═════ Passage shown ═════

The declaration, "Universal Health Coverage (UHC): expanding our ambition for health and well-being in a post-COVID world," is hailed as a vital catalyst for the international community to take big and bold actions and mobilize the necessary political commitments and financial investments to attain the UHC target of the Sustainable Development Goals (SDGs) by 2030.

Approved by world leaders attending the High-Level Meeting on Universal Health Coverage, one of the major meetings of world leaders being held during the high-level week of the 78th session of the UN General Assembly, the declaration aims to assess countries' capacity to guarantee universal access to healthcare, ensuring that everyone can receive the necessary medical care, regardless of time or location, without experiencing financial burdens.

It covers the full continuum of key services from health promotion to prevention, protection, treatment, rehabilitation and palliative care. Alarmingly, global progress toward UHC has been largely stagnating since 2015, before stalling in 2019.

At least 4.5 billion people, more than half of the world's population, were not fully covered by essential health services in 2021. Two billion people experienced financial hardship, with over 1.3 billion being pushed or further pushed into poverty just trying to access basic healthcare, a stark reality of widening health inequities.

"Ultimately, universal health coverage is a choice, a political choice," said World Health Organization (WHO) Director-General Tedros Adhanom Ghebreyesus. "The political declaration countries approved today is a strong signal that they are making that choice. But the choice is not just made on paper. It's made in budget decisions and policy decisions. Most of all, it's made by investing in primary healthcare, which is the most inclusive, equitable, and efficient path to universal health coverage."

It is estimated that an additional 200 to 328 billion U.S. dollars of investment per year is needed to scale up a primary healthcare approach in low- and middle-income countries. This could help health systems deliver up to 90 percent of essential health services, save at least 60 million lives and increase average life expectancy by 3.7 years by 2030.

Once adopted by the UN General Assembly, the political declaration will be regularly monitored for implementation to identify gaps and solutions to accelerate progress, and discussed at the High-Level Meeting on Universal Health Coverage in 2027.

═════ Listed entries ═════

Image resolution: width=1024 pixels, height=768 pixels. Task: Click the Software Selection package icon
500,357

═════
═════ Listed entries ═════

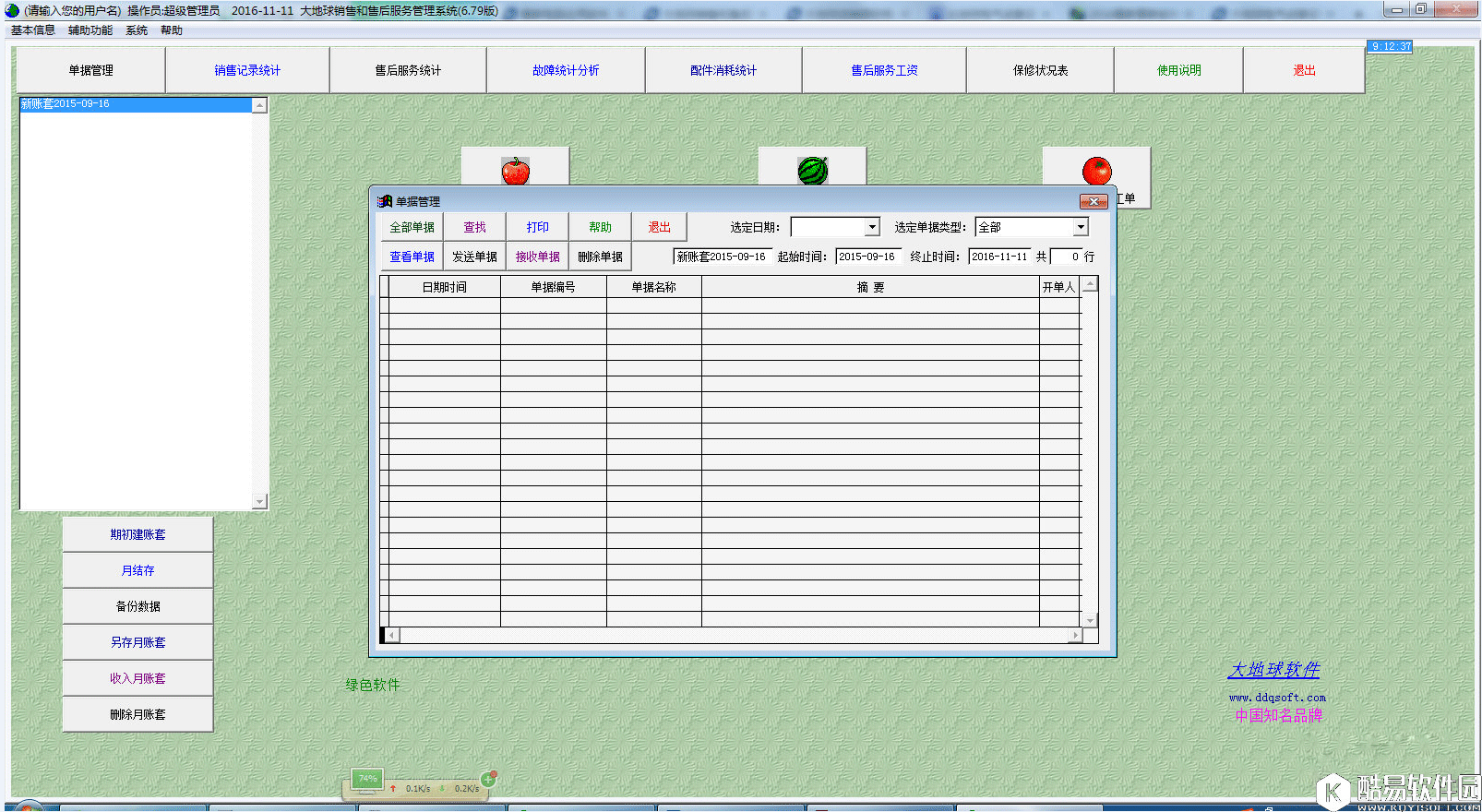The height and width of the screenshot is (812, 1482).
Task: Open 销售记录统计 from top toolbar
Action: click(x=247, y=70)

═════
═════ Listed entries ═════

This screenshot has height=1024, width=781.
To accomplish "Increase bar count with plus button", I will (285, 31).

═════

Summarize the passage on the universal health coverage declaration in two sentences. These rows come from a separate source.

World leaders at the High-Level Meeting on Universal Health Coverage approved a declaration meant to spur political commitments and financial investments toward the SDG target of universal health coverage by 2030, at a time when global progress has stalled and at least 4.5 billion people lacked full coverage of essential health services in 2021. The WHO Director-General called universal health coverage a political choice made through budget and policy decisions, above all investment in primary healthcare, and once the UN General Assembly adopts the declaration, its implementation will be regularly monitored and discussed at a 2027 high-level meeting.